THE TASK >> Within the entries below, find the lines that hold "computer" and report only how many there are.

EXERCISE MATERIALS >>

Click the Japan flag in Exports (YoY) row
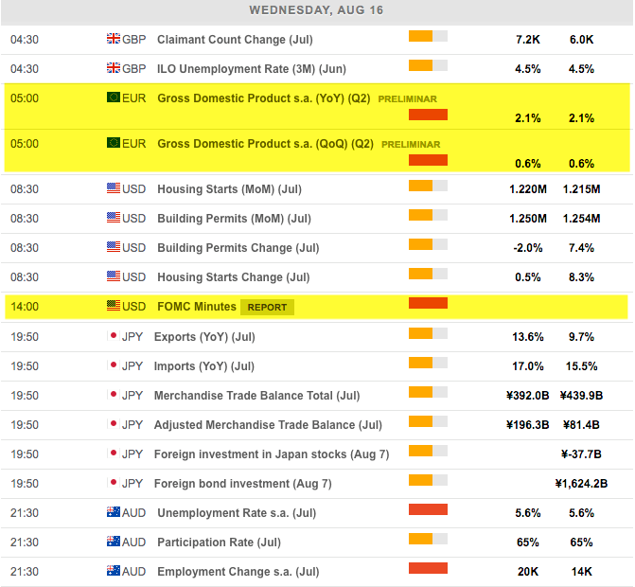Viewport: 635px width, 587px height. (114, 336)
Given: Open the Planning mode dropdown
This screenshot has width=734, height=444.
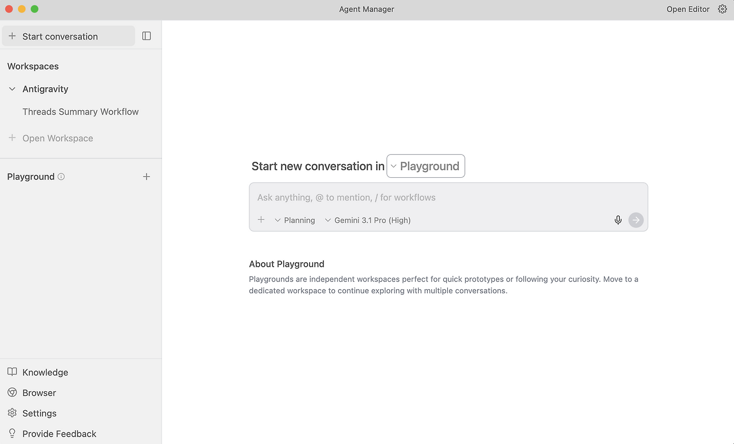Looking at the screenshot, I should point(295,220).
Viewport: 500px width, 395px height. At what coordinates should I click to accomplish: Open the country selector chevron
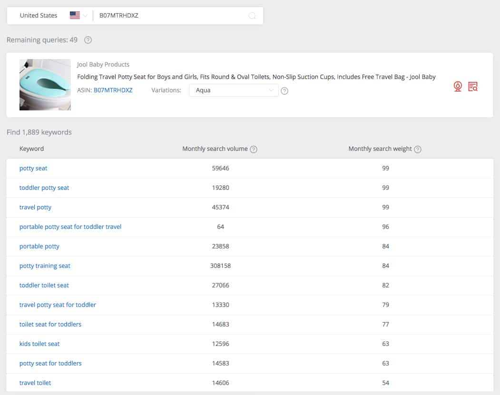84,15
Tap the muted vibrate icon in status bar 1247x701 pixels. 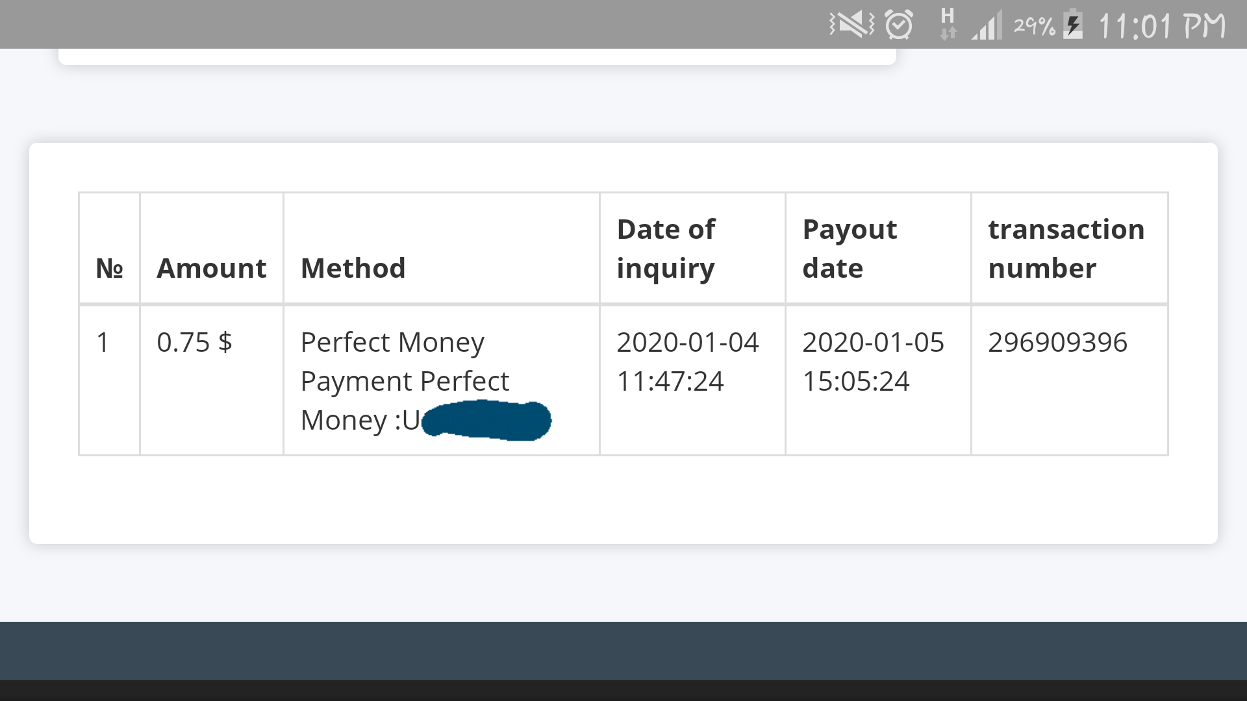(x=851, y=25)
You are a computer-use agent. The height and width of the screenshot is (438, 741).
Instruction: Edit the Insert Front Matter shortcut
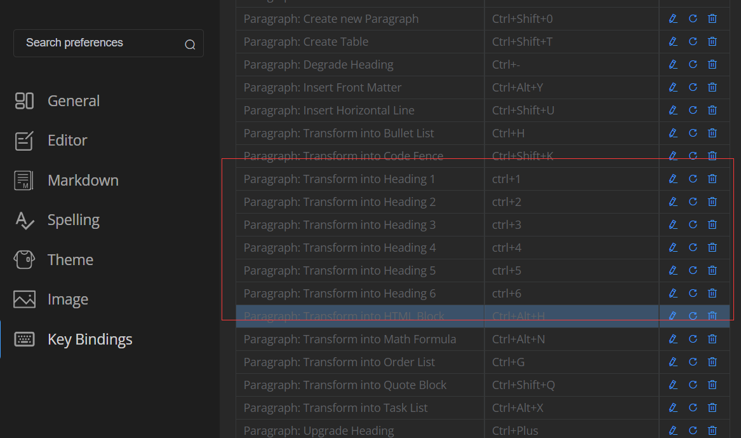pos(673,87)
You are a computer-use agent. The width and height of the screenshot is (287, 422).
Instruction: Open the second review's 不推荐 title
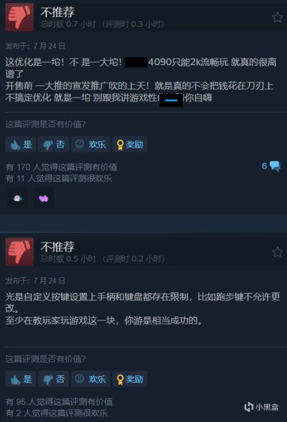click(57, 247)
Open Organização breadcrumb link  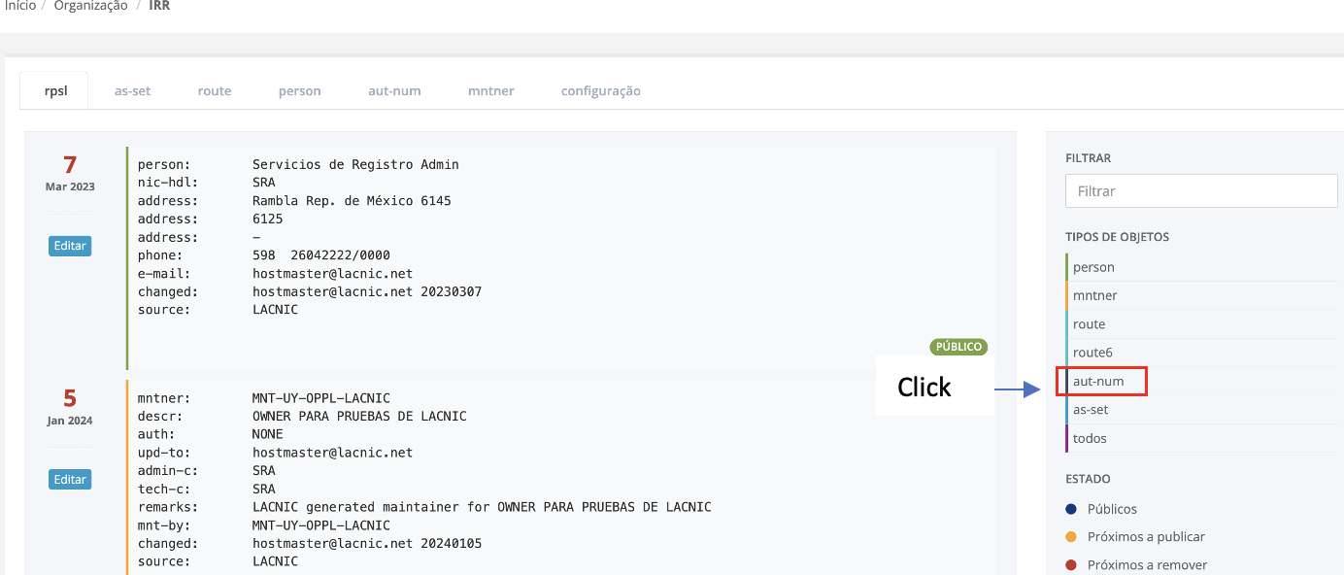point(90,6)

OUTPUT OF THE TASK >> 2